Switch to Setup mode when not capturing
When you're moving locations, in a meeting, or otherwise not actively monitoring, switch to Setup. This:
- Stops the radios entirely (no more advertisements captured)
- Finalizes the active session
- Reduces power draw and heat
This isn't about legality — it's about not accumulating data you'll never use.
Disable specific alert rules in spaces where they're noise
In a coffee shop, cafe_ssid_in_probe and open_network_near will fire constantly. Disable them per-session or persistently if they don't matter to your use case.
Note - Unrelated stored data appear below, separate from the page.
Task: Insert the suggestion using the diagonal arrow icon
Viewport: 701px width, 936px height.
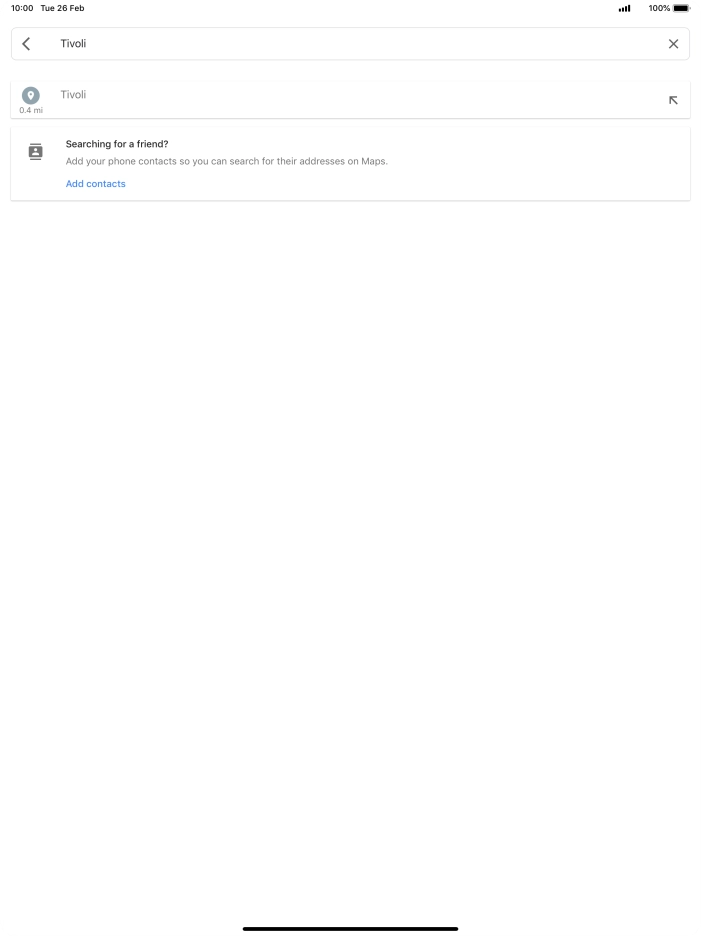Action: pyautogui.click(x=673, y=100)
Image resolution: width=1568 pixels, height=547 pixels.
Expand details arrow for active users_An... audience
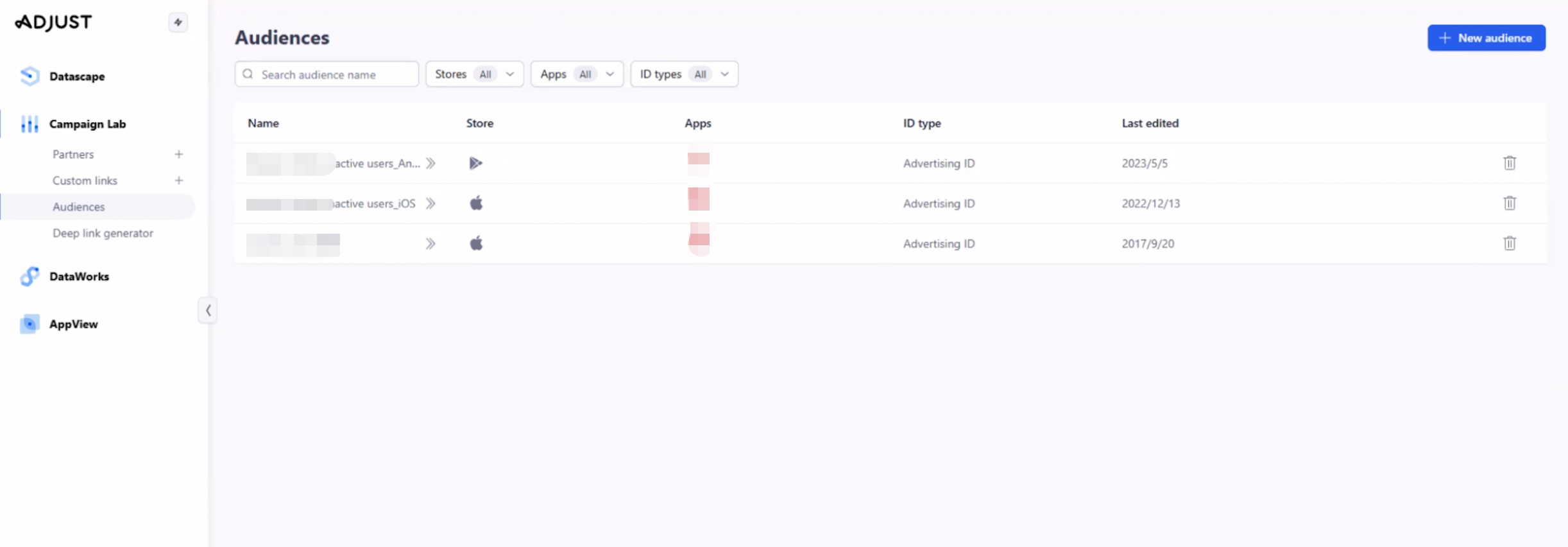coord(430,163)
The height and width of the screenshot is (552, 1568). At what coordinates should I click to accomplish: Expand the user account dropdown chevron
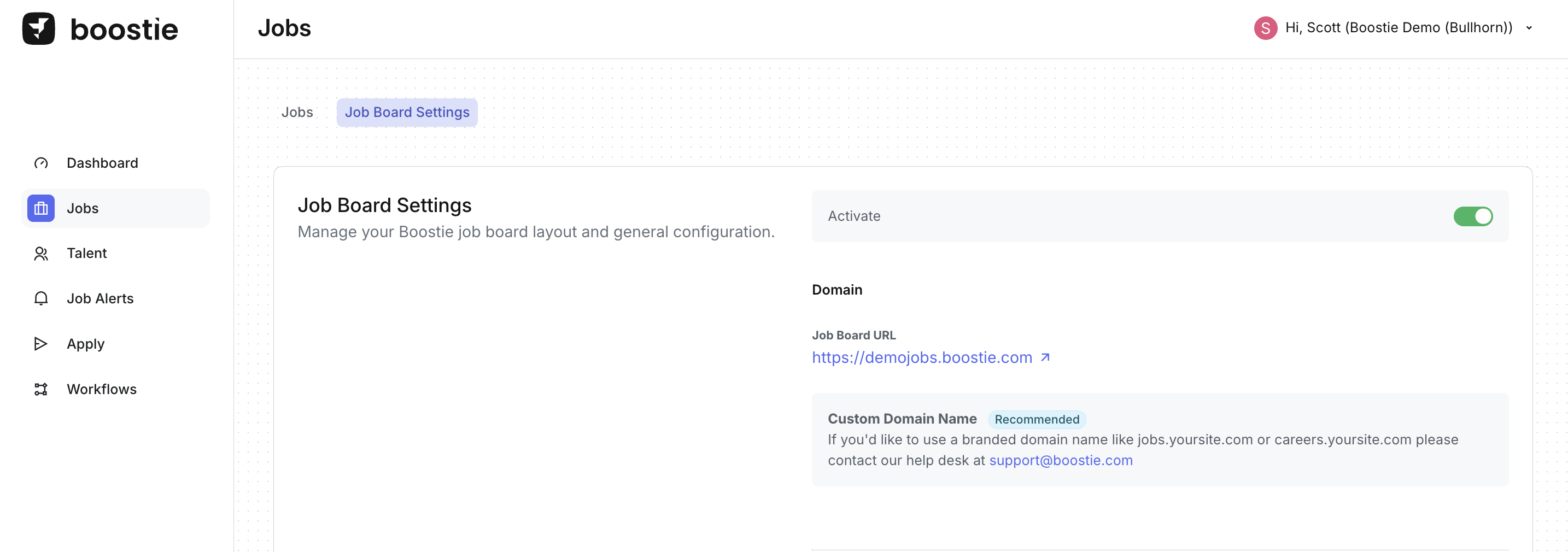(x=1529, y=28)
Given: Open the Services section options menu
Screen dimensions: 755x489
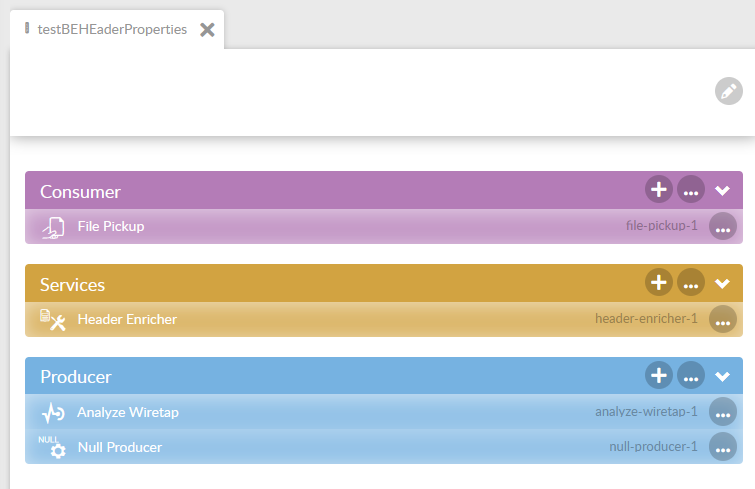Looking at the screenshot, I should point(691,283).
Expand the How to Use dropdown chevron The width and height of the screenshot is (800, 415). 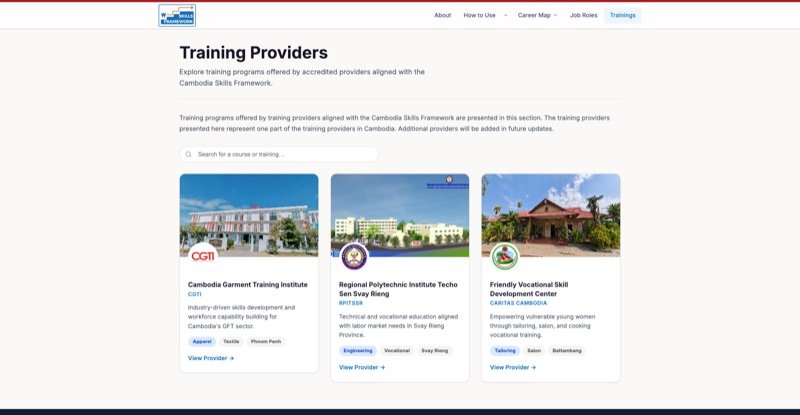505,15
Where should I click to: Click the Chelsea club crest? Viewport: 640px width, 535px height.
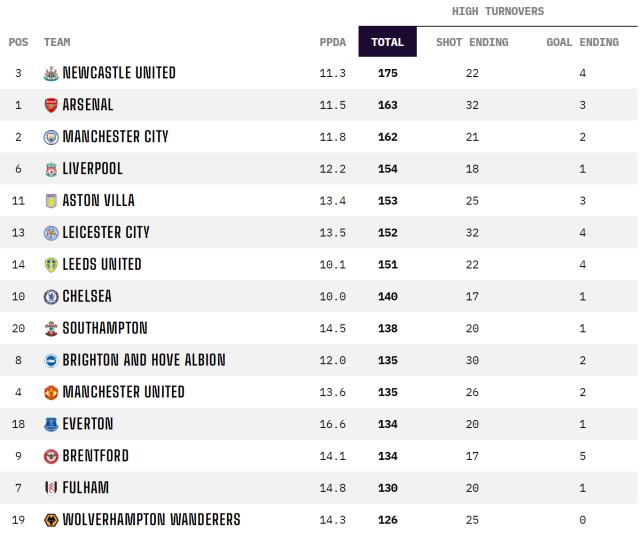51,297
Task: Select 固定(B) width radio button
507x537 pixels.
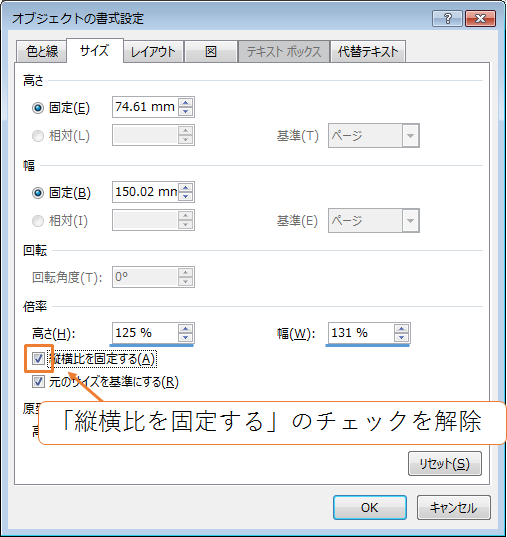Action: pyautogui.click(x=38, y=193)
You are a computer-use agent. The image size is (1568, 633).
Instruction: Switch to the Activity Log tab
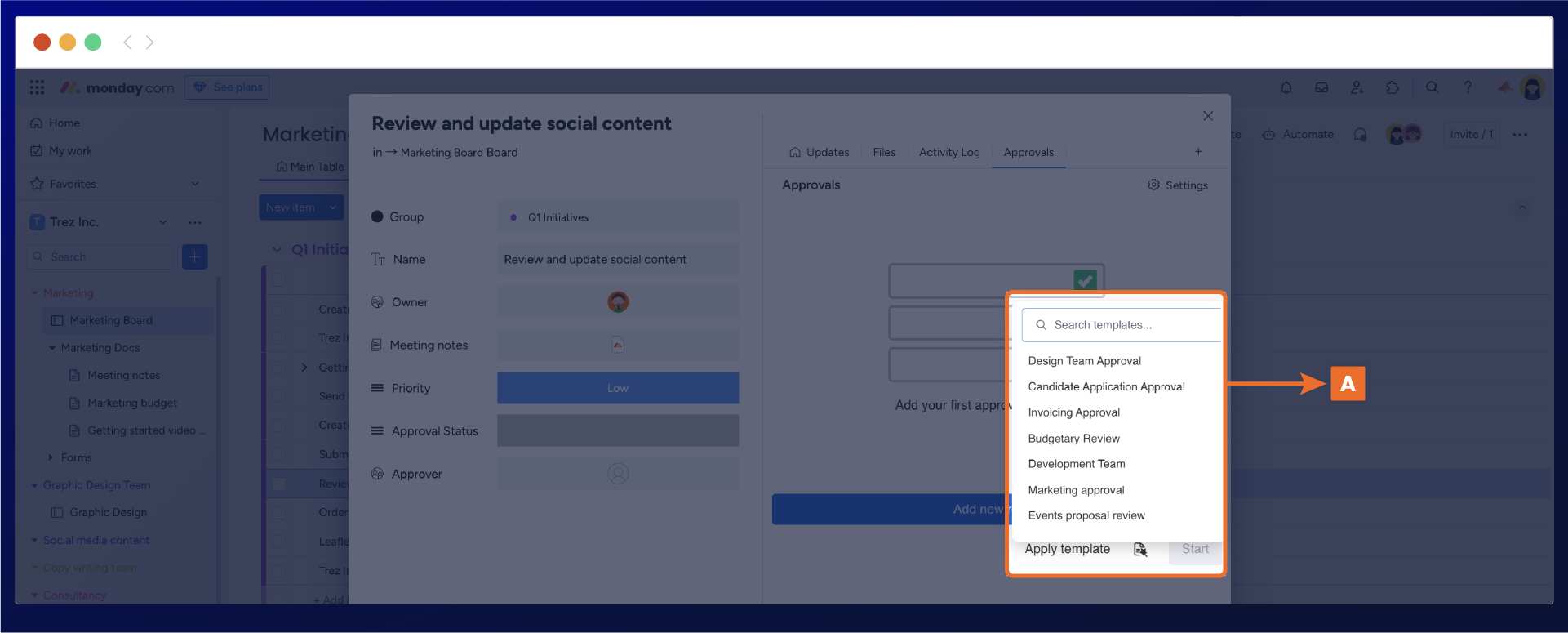click(x=948, y=152)
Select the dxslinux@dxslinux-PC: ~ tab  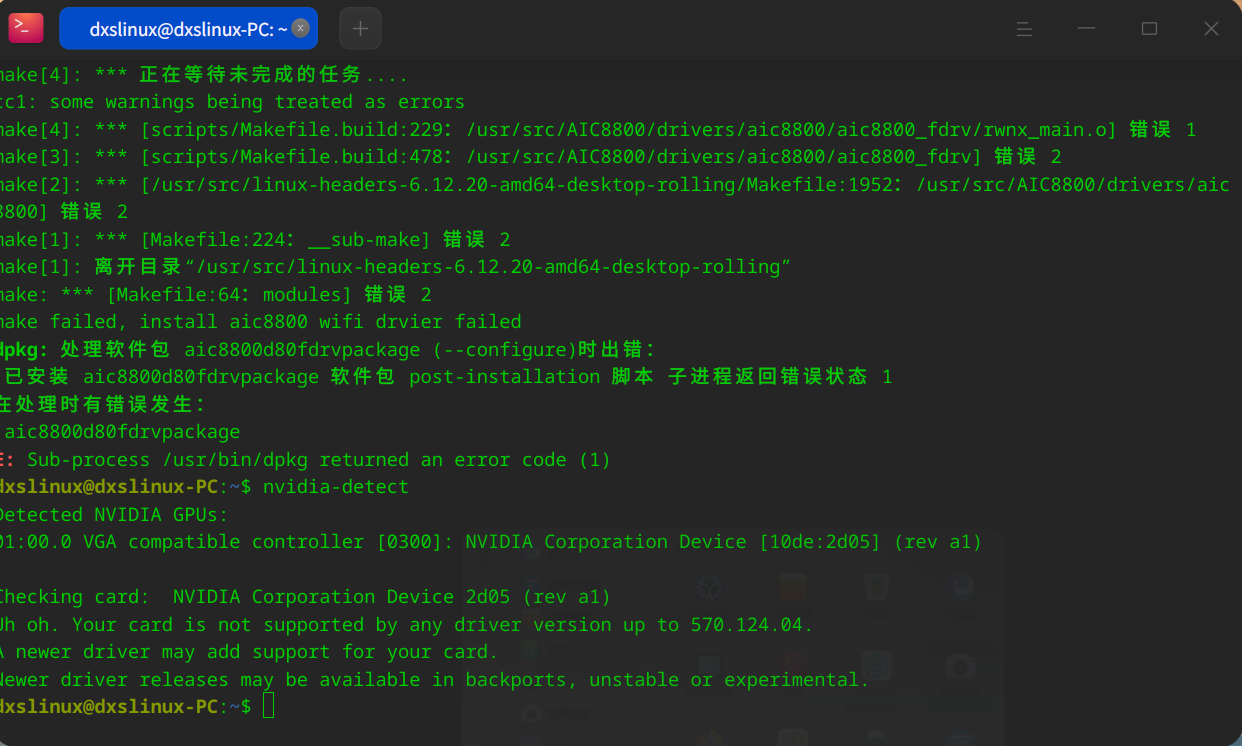(188, 29)
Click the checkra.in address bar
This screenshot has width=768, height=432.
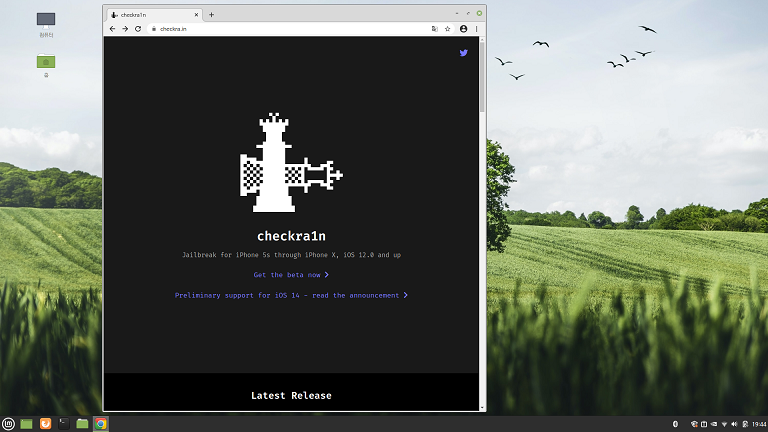click(x=289, y=29)
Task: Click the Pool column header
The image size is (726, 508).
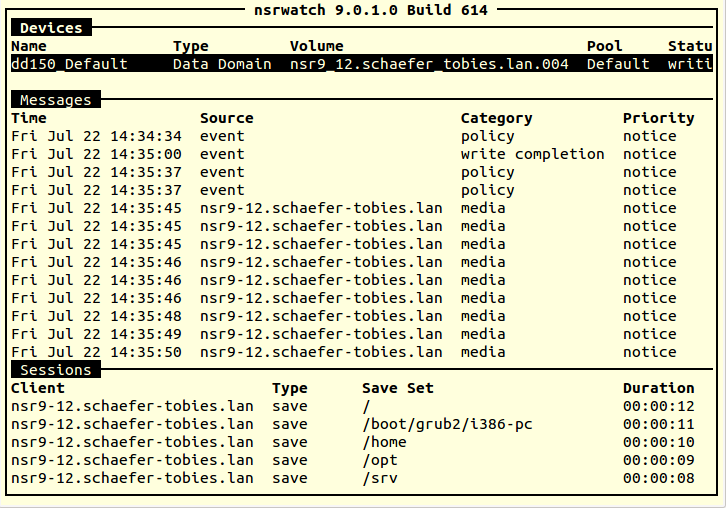Action: tap(604, 46)
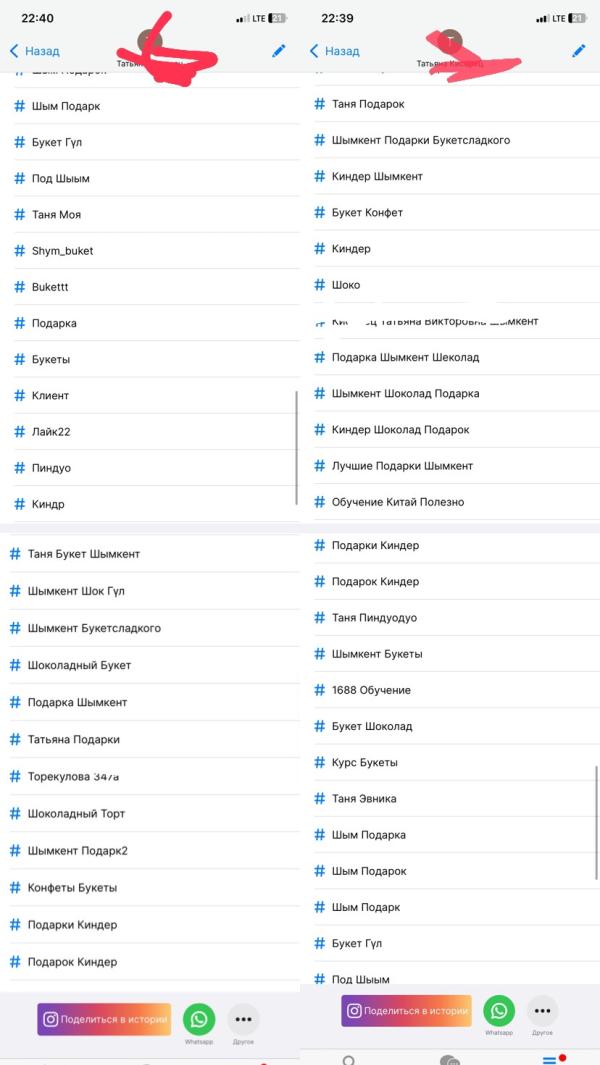The image size is (600, 1065).
Task: Click the scrollbar on the left screen
Action: (296, 447)
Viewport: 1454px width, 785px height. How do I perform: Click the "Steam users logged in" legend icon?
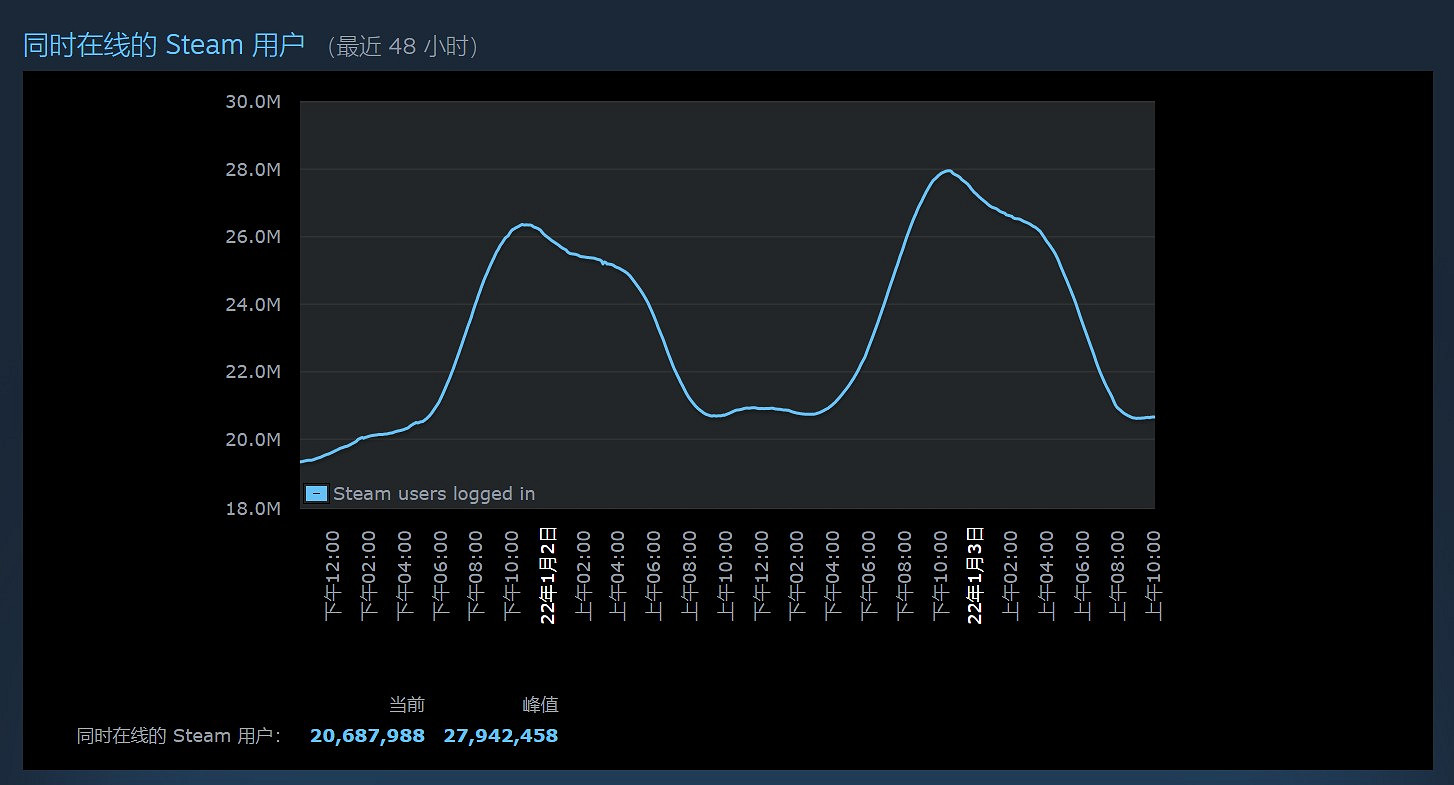pyautogui.click(x=316, y=493)
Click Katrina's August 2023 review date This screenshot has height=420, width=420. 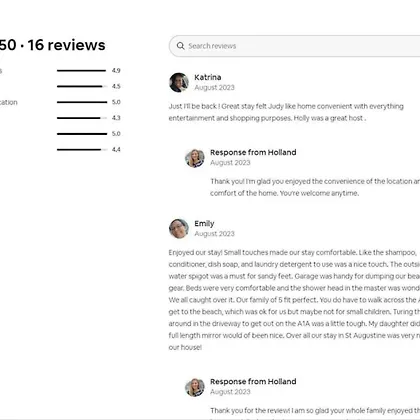pos(214,87)
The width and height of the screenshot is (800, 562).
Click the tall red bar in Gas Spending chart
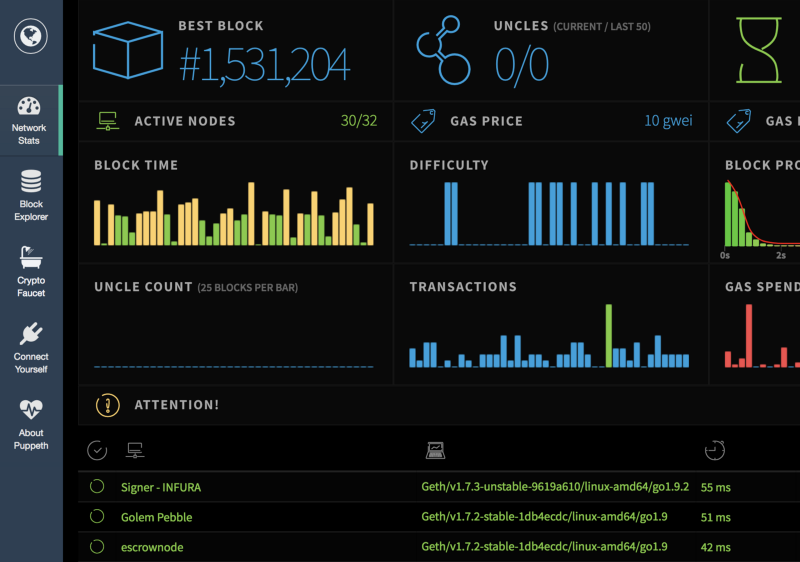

airleak-alert-disable cafe_ssid_in_probe
airleak-alert-disable open_network_near
What about active scan?
The default firmware setting is active scan ON, meaning the unit transmits SCAN_REQ packets to elicit SCAN_RSPs. This is technically a transmission, but:
- The packets are protocol-standard (defined by the Bluetooth Core specification)
- They are sent only in response to scannable advertisements
- They contain no payload beyond the SCAN_REQ structure (MAC, scan filter)
- Every BLE-capable device in scanning mode does this — your phone does this constantly when it scans
The legal status of active scanning is the same as passive scanning in every jurisdiction we know of, because the SCAN_REQ is part of the BLE discovery protocol that the advertising peer expects to receive.
If you want strictly passive operation (no transmissions at all), set:
airleak-active-scan off
Tradeoff: friendly device names disappear for ~80 % of devices, since most put the friendly name in the SCAN_RSP, not the legacy advertisement.
Special note: tracker-following detection
The multi_hour_follower alert and findmy_separated alert can detect AirTags and similar trackers being used to follow someone. This is a genuine safety feature — many published cases of stalker-AirTag use have been detected by similar tools.
If AirLeak fires multi_hour_follower and you don't recognize the tracker:
- Don't panic — the alert just means a tracker was near you for a long time. Many false positives exist (a tracker forgotten in a public place that you happened to pass twice).
- Verify — check the device detail page. If the same fingerprint follows you across separate locations, it's more likely a real follower.
- Locate — modern AirTags can be made to play a sound via the iOS / Android Find My app, even by non-owners. Use that to physically locate the device.
- Document — the desktop's session export includes everything you need for a report (timestamps, MACs, fingerprint, observation count).
- Contact authorities — in genuine stalking scenarios, local police can subpoena Apple / Tile / Samsung for the tracker owner's identity.
Data we never want you to capture
Some categories of RF traffic we encourage users not to retain even if technically captured:
- Medical device data — pulse oximeters, glucose meters, BP cuffs, etc. The aggregator picks these up; we recommend marking them
do_not_logso retention is minimized. - Hearing aids — Bluetooth hearing aids broadcast advertisements that can identify a user's accessibility needs. Treat as sensitive.
- Children's devices — toys, smart watches, baby monitors. If you're capturing in a space with children, use Setup mode or strict per-device labeling to avoid accumulating their data.
The "Mark as do_not_log" feature in the device detail page suppresses both library retention and session-export inclusion for the marked device.
Reporting issues
If you discover a privacy concern with AirLeak itself — a setting that retains more than expected, a default that captures too aggressively, a leak in the desktop app — report it via security@zerotrace.pw. We treat privacy bugs the same as security bugs.
AirLeak is a powerful tool. The same capability that helps you find a stalker AirTag in your bag can be misused to track strangers. The technology doesn't decide; you do. Use it in spaces you control, retain only what you need, never publish identifiable data about people who haven't consented, and remember that the people whose devices you're capturing have not opted in.